Requirements:
Reproduce the data below line for line, without any change, and omit the pictures from your answer.

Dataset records
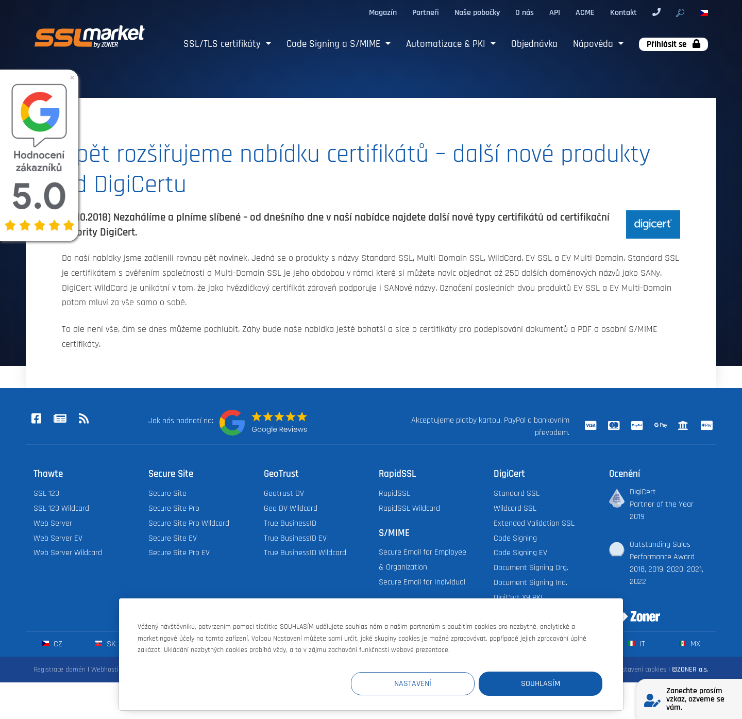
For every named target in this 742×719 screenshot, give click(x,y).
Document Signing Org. (531, 567)
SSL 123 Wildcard (61, 508)
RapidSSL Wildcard (409, 508)
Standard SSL (516, 493)
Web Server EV (57, 538)
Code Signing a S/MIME (334, 44)
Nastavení (412, 683)
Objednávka (534, 44)
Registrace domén (59, 669)
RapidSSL (394, 493)
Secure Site (167, 493)
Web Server (52, 523)
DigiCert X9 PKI (518, 597)
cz (52, 644)
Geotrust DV (284, 493)
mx (689, 644)
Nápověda (594, 44)
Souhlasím (540, 683)
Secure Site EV (172, 538)
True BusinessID (290, 523)
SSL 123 (46, 493)
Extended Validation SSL (534, 523)
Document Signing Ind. (530, 582)
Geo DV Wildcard (290, 508)
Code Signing (515, 538)
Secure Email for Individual (422, 582)
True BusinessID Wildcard (305, 552)
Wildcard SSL (515, 508)
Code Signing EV (520, 552)
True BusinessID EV (295, 538)
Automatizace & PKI (447, 44)
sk (105, 644)
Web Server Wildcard (67, 552)
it (636, 644)
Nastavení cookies (640, 669)
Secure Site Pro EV (179, 552)
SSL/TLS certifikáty (223, 44)
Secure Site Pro (173, 508)
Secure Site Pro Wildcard (188, 523)
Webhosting (108, 669)
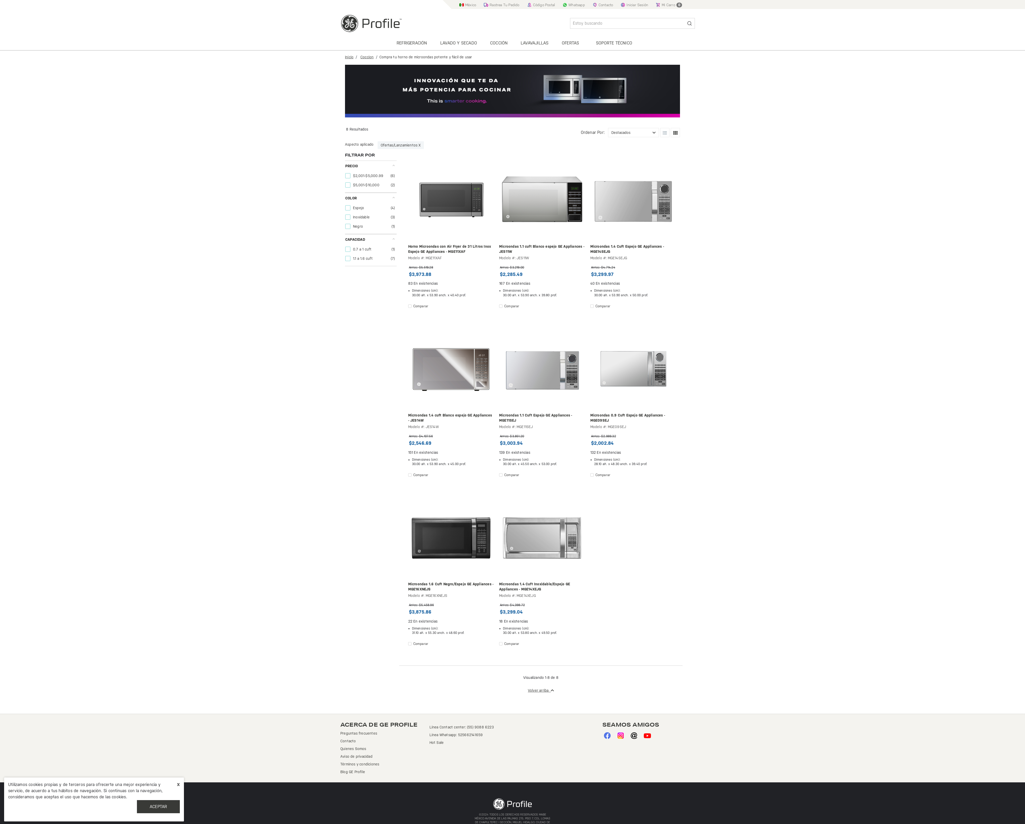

Task result:
For every named target in this 742×719 screenshot, give click(x,y).
Document Signing Org. (531, 567)
SSL 123 Wildcard (61, 508)
RapidSSL Wildcard (409, 508)
Standard SSL (516, 493)
Web Server EV (57, 538)
Code Signing a S/MIME (334, 44)
Nastavení (412, 683)
Objednávka (534, 44)
Registrace domén (59, 669)
RapidSSL (394, 493)
Secure Site (167, 493)
Web Server (52, 523)
DigiCert X9 PKI (518, 597)
cz (52, 644)
Geotrust DV (284, 493)
mx (689, 644)
Nápověda (594, 44)
Souhlasím (540, 683)
Secure Site EV (172, 538)
True BusinessID (290, 523)
SSL 123 (46, 493)
Extended Validation SSL (534, 523)
Document Signing Ind. (530, 582)
Geo DV Wildcard (290, 508)
Code Signing (515, 538)
Secure Email for Individual (422, 582)
True BusinessID Wildcard (305, 552)
Wildcard SSL (515, 508)
Code Signing EV (520, 552)
True BusinessID EV (295, 538)
Automatizace & PKI (447, 44)
sk (105, 644)
Web Server Wildcard (67, 552)
it (636, 644)
Nastavení cookies (640, 669)
Secure Site Pro EV (179, 552)
SSL/TLS certifikáty (223, 44)
Secure Site Pro (173, 508)
Secure Site Pro Wildcard (188, 523)
Webhosting (108, 669)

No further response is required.